In the past, it has done things like set personnel floors. It
is said you have to notify us 90 days before you undergo a reorganization or
remove any employees. It has said you cannot use any of this money to remove
employees. Congress should really use this as an opportunity to check the
executive branch and prevent this sort of deconstruction.
Now internally, back to kind of Russ Vought and his plan, it is
very clear that Russ Vought wants to centralize a lot of government functions
within OMB. That is consistent with the Trump administration's efforts in the
first administration.
So, in the first administration, the Trump administration
proposed merging Office of Personnel management, which is like the big HR
department of the government, into General Services Administration, but
transferring all personnel policy, making operations, to the Office of Management
and Budget.
And I think that's a lot of what we're seeing here. So, if you
look at like a lot of the memos coming out of the executive branch related to
personnel. A lot of them are driven by Vought in the Office of Management and
Budget. OPM is releasing memos, but a lot of the kind of big overarching issues
regarding RIFs have come from OMB.
And so I think Russ Vought is using this as an opportunity to
further consolidate power and assert himself as the predominant figure when it
comes to resource distribution and human capital policy in the executive
branch.
Sam Berger: One other
thing I would just say is, this is part, I think, of a broader trend in which
the administration is proving itself to be an unreliable partner across a range
of circumstances.
If you think about one of the things that's made our country so
successful, it's the trust that has been painstakingly built over generations
that the federal government is going to do what it says, that it's going to be
a reliable partner––whether that be on the international sphere, whether that
be in terms of the relationship with grantees and contractors, the relationship
with the courts where there's a presumption of regularity that the government
is going to follow the rules.
And not just follow the law, but actually play by the word, the
spirit––follow the spirit in addition to the letter of the law. And also in
engagements with Congress that when a deal is struck, both folks are going to
stand up to that deal.
And what we've seen, in place after place after place, is the
administration setting that credibility on fire, destroying all of that
goodwill that has been built up, again, painstakingly over generations, person
after person, after person, doing the right thing, doing the honorable thing,
doing the responsible thing.
And now we're just seeing them and again and again and again, whether
it's cheating grantees out of funding that they're supposed to get, refusing to
be a good actor when it comes to the international stage, refusing to stick by
the deal set with Congress, and, in some cases, making blatant
misrepresentations to the court, that's going to have real consequences. Not
just for this administration, but going forward.

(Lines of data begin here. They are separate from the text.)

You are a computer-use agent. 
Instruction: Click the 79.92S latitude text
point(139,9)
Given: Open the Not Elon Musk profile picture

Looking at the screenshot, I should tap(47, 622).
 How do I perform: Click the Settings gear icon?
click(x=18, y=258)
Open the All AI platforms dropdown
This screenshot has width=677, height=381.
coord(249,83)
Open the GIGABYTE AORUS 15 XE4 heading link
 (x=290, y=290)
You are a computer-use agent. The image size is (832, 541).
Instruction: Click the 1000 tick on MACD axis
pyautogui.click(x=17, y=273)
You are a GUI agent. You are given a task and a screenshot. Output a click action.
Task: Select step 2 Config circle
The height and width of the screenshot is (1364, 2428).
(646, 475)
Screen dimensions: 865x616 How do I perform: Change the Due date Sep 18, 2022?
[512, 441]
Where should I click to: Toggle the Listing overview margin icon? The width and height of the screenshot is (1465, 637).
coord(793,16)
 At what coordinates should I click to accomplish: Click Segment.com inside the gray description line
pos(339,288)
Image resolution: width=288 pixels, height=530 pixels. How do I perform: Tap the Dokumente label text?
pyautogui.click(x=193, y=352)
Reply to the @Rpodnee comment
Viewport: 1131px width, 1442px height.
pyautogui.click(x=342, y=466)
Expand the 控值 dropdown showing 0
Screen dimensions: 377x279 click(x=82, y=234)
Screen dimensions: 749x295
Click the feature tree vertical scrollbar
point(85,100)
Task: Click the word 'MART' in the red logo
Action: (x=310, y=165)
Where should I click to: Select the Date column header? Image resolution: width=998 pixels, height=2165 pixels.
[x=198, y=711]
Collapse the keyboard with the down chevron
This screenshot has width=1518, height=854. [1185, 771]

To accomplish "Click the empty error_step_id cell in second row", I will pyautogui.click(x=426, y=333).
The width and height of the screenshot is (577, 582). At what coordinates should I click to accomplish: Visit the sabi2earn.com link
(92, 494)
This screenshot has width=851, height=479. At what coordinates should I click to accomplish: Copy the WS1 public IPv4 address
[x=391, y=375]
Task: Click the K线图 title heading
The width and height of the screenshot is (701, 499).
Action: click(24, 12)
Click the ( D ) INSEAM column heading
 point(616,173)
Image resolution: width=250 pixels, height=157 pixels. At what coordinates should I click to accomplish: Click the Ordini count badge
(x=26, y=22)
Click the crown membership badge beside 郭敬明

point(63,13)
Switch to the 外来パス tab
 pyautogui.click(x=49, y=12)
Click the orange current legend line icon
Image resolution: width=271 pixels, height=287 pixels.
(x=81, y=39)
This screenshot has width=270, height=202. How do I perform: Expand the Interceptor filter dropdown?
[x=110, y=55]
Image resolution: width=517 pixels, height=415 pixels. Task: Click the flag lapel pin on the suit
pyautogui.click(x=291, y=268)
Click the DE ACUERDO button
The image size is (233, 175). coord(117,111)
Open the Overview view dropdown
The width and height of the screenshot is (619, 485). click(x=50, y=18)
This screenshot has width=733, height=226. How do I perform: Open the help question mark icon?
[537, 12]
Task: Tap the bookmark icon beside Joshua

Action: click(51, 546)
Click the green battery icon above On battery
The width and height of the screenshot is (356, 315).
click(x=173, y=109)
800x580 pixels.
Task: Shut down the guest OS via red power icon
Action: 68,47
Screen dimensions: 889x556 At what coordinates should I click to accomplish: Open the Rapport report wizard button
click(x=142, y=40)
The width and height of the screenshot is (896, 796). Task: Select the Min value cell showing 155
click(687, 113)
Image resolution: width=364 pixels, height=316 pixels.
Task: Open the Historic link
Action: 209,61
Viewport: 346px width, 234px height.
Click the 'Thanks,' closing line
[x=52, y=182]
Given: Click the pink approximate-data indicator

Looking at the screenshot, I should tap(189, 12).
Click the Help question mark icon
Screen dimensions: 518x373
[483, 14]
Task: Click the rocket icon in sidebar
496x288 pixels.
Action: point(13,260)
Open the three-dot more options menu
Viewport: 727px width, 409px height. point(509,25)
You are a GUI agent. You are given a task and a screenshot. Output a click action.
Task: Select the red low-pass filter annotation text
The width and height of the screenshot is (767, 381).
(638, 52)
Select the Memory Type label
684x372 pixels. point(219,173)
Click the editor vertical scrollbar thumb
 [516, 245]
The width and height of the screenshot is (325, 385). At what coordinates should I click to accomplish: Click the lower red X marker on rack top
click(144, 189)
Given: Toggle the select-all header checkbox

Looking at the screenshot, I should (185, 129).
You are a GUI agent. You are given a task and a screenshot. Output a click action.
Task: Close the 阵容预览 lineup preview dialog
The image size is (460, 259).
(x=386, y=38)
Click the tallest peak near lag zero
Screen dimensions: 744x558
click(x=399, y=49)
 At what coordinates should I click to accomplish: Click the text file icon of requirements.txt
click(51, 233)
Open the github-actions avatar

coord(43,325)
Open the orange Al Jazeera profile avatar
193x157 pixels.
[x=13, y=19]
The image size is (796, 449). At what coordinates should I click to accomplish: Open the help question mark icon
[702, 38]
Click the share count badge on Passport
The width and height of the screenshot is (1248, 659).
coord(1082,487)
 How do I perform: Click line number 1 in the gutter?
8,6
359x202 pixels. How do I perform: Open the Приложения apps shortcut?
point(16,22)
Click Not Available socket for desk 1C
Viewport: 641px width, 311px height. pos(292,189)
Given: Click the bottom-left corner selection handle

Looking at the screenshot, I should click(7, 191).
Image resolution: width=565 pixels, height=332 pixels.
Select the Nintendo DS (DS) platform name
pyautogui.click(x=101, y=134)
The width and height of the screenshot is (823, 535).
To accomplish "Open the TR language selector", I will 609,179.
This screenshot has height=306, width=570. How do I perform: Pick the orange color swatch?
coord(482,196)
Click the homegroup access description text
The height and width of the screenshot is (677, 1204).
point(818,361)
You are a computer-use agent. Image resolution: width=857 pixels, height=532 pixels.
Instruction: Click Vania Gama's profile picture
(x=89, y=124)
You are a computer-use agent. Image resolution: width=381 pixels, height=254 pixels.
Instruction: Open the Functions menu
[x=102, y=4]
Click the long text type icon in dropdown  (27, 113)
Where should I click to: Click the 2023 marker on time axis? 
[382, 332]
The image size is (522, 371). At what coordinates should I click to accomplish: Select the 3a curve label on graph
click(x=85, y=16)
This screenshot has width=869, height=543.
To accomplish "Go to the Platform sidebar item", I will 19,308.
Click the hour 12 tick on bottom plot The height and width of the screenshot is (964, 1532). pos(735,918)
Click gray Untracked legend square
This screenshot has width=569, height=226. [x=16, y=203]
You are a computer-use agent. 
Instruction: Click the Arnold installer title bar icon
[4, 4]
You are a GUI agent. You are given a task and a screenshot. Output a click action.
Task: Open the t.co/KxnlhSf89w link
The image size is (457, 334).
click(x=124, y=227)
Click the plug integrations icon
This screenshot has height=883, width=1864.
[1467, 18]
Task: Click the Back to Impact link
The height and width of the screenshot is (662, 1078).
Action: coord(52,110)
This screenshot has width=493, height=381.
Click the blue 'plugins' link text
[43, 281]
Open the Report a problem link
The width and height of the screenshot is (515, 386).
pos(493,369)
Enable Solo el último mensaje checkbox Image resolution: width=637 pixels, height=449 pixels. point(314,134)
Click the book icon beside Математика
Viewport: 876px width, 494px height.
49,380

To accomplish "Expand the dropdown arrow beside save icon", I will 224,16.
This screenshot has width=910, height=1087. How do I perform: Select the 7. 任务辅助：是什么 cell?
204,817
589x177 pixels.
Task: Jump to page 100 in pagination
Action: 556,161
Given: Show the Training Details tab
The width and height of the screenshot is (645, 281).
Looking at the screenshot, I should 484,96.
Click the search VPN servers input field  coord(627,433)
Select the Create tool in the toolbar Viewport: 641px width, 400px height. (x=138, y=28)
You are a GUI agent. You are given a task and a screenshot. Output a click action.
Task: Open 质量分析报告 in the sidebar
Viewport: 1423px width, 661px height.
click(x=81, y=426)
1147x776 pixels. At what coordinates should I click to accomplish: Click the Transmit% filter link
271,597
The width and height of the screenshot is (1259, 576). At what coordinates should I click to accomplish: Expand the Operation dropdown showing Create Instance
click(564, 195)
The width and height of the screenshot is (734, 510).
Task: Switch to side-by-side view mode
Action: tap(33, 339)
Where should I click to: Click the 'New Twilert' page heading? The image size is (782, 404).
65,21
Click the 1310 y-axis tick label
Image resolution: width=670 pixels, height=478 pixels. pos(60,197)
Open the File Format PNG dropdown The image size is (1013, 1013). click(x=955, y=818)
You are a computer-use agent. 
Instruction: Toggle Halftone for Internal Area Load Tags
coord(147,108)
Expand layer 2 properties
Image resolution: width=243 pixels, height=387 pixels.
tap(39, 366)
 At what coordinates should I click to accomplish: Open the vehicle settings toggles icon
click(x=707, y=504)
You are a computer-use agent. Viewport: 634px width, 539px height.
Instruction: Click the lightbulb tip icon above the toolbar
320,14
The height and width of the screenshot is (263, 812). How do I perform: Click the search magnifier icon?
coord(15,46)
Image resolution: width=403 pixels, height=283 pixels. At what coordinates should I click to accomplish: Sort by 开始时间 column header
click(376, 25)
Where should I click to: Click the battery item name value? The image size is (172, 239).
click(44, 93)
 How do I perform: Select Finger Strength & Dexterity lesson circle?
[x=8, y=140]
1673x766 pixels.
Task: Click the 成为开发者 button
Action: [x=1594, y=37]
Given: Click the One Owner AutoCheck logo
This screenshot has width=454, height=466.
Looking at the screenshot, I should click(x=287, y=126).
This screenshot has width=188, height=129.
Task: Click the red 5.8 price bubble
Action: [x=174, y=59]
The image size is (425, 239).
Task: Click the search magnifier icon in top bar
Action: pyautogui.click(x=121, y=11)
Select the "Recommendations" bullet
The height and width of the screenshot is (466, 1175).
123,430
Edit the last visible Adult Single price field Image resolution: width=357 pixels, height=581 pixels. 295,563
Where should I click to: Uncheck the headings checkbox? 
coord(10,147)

And so I view this as a, a larger issue about just the
destruction of the credibility of the executive branch for no reason. And
really at the behest of just President Trump and his senior advisors who are
making choice after choice after choice to destroy that credibility.
Molly Reynolds: All
right. Sam, Nick, we have to leave it there for today. Thank you so much for
joining me.
Nick Bednar: Thank
you so much for having us. Thanks, Molly.